Britain’s only giant pandas left for China on Monday after 12 years of unsuccessful attempts to breed in the Scottish capital.
Female Tian Tian (‘Sweetie’) and male Yang Guang (‘Sunshine’) were expected to produce offspring during their stay at Edinburgh Zoo, but the pair failed to conceive. Head of veterinary services at the Royal Zoological Society of Scotland (RZSS), Simon Girling, stated:
“It’s sad that Tian Tian hasn’t bred here. We would obviously really have liked her to have done so, but this is not unusual with giant pandas.”

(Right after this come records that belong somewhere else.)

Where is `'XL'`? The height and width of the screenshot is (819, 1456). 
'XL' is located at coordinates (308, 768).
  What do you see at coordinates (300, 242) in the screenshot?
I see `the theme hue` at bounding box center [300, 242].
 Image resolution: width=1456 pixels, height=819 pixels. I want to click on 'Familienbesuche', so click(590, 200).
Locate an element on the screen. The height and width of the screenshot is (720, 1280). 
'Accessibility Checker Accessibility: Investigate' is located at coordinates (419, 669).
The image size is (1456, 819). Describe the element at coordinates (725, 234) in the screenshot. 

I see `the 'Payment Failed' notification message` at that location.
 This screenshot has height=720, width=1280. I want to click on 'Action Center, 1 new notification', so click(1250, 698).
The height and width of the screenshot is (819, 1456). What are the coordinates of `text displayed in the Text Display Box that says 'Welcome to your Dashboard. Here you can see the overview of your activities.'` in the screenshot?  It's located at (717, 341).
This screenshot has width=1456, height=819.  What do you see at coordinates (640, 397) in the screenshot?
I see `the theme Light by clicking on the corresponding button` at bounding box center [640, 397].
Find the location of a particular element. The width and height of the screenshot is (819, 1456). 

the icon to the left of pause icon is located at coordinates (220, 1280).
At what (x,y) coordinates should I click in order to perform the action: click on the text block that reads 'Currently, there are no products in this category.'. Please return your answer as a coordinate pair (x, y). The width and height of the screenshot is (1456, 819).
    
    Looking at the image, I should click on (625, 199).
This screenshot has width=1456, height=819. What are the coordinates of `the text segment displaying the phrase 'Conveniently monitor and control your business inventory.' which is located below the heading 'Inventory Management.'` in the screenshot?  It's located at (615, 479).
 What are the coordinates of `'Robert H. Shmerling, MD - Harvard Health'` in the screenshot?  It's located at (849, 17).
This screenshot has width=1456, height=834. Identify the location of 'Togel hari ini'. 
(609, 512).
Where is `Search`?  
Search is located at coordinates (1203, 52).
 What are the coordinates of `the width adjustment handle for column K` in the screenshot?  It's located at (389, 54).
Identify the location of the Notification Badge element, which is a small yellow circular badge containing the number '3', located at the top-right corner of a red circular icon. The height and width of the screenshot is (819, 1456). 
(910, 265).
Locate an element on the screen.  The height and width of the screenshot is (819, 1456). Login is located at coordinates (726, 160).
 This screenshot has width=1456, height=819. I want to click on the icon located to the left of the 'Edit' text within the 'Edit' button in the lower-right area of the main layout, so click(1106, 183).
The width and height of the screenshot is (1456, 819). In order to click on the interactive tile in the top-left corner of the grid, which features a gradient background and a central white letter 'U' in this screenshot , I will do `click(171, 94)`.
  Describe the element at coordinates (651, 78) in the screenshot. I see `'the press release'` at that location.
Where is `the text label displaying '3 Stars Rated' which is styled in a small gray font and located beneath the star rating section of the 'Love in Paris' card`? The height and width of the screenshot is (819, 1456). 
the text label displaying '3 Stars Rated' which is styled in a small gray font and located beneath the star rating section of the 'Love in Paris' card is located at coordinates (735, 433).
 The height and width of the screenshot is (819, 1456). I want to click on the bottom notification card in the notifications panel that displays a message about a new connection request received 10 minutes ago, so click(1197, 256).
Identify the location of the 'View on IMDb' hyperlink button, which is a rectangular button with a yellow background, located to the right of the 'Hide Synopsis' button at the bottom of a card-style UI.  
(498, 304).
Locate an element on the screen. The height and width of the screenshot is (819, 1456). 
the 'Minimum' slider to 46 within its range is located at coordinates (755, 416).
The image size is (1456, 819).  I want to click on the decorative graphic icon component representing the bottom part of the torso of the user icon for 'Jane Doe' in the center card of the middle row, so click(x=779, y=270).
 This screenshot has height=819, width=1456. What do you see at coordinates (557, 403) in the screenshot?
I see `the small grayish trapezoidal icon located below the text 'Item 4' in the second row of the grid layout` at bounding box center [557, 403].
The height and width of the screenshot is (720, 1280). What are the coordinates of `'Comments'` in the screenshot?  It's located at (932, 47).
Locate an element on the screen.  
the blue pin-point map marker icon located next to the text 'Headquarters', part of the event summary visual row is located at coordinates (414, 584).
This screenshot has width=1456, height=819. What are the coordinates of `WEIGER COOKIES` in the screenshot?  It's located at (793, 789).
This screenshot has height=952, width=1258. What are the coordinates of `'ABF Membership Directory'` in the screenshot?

The pandas were taken to the airport, loaded onto a cargo plane with a pallet of bamboo and sent back to China.
I think we’re all quite sad to see them go. They are two lovely individuals, lovely characters, and we’ve got to know them really well.
After arriving in China, they will undergo quarantine before being returned to a sanctuary in Chengdu, the capital of Sichuan province in south-west China.
They appeared at Edinburgh Zoo in December 2011 as part of a 10-year agreement between the RZSS and the China Wildlife Conservation Association, a deal that was later extended for two years. During their stay in the Scottish capital, the popular pair even had a special tartan created in their honour: black, white and grey to represent their fur and red to symbolise China.
However, it was soon discovered that they had no desire to breed. The zoo and veterinarians from China made eight attempts at artificial insemination between the pair. The giant panda breeding programme was halted in 2021 after Yang Guang received treatment for testicular cancer and was subsequently castrated.
Giant pandas are notoriously difficult to breed in captivity, with the bears losing interest in mating naturally or simply not knowing how to do so. According to the Pandas International Conservation Organisation, female pandas have one heat cycle in spring, during which they are fertile for only 24 to 36 hours.
RZSS Executive Director David Field stated the following:
“We have made a significant contribution to our understanding around giant panda fertility, husbandry and veterinary care – which has been of real benefit to efforts to protect this amazing species in China.”
Attempts to breed pandas in captivity started in China in 1955. In 1963, Ming Ming, the first captive-bred giant panda, was born at the Beijing Zoo.
The habitat of pandas in the wild is the Tibetan Plateau in southwest China.